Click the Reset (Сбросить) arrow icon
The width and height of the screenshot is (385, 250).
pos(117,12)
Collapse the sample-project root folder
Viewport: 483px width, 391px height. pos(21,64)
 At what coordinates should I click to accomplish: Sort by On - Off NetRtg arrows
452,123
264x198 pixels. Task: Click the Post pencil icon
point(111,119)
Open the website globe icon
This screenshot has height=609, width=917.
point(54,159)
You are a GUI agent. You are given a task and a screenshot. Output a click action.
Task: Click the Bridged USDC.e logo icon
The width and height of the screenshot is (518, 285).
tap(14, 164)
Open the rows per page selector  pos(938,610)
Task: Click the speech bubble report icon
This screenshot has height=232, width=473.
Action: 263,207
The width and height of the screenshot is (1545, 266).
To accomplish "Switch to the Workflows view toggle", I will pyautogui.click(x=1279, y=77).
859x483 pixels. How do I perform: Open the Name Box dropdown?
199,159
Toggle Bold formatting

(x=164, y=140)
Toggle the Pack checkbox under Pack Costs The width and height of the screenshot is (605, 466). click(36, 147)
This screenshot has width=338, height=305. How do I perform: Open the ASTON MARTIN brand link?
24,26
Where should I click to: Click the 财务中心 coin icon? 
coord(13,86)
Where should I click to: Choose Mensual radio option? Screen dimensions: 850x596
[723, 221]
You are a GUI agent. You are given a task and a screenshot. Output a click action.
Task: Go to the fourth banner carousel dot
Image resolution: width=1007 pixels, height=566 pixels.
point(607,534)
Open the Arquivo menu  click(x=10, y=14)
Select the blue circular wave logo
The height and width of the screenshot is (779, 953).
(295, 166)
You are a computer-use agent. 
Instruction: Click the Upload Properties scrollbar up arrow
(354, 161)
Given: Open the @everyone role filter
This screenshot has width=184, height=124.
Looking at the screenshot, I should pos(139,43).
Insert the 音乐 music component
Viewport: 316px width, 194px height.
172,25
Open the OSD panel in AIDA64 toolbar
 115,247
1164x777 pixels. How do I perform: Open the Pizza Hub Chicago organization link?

****************************************

* Work instructions *
With nothing added or dropped, reproduce all the data exactly.

* Answer to the problem *
Click the Reset (Сбросить) arrow icon
The width and height of the screenshot is (385, 250).
pos(117,12)
Collapse the sample-project root folder
Viewport: 483px width, 391px height. pos(21,64)
 At what coordinates should I click to accomplish: Sort by On - Off NetRtg arrows
452,123
264x198 pixels. Task: Click the Post pencil icon
point(111,119)
Open the website globe icon
This screenshot has height=609, width=917.
point(54,159)
You are a GUI agent. You are given a task and a screenshot. Output a click action.
Task: Click the Bridged USDC.e logo icon
The width and height of the screenshot is (518, 285).
tap(14, 164)
Open the rows per page selector  pos(938,610)
Task: Click the speech bubble report icon
This screenshot has height=232, width=473.
Action: 263,207
The width and height of the screenshot is (1545, 266).
To accomplish "Switch to the Workflows view toggle", I will pyautogui.click(x=1279, y=77).
859x483 pixels. How do I perform: Open the Name Box dropdown?
199,159
Toggle Bold formatting

(x=164, y=140)
Toggle the Pack checkbox under Pack Costs The width and height of the screenshot is (605, 466). click(36, 147)
This screenshot has width=338, height=305. How do I perform: Open the ASTON MARTIN brand link?
24,26
Where should I click to: Click the 财务中心 coin icon? 
coord(13,86)
Where should I click to: Choose Mensual radio option? Screen dimensions: 850x596
[723, 221]
You are a GUI agent. You are given a task and a screenshot. Output a click action.
Task: Go to the fourth banner carousel dot
Image resolution: width=1007 pixels, height=566 pixels.
point(607,534)
Open the Arquivo menu  click(x=10, y=14)
Select the blue circular wave logo
The height and width of the screenshot is (779, 953).
(295, 166)
You are a computer-use agent. 
Instruction: Click the Upload Properties scrollbar up arrow
(354, 161)
Given: Open the @everyone role filter
This screenshot has width=184, height=124.
Looking at the screenshot, I should pos(139,43).
Insert the 音乐 music component
Viewport: 316px width, 194px height.
172,25
Open the OSD panel in AIDA64 toolbar
 115,247
1164x777 pixels. How do I perform: Open the Pizza Hub Chicago organization link?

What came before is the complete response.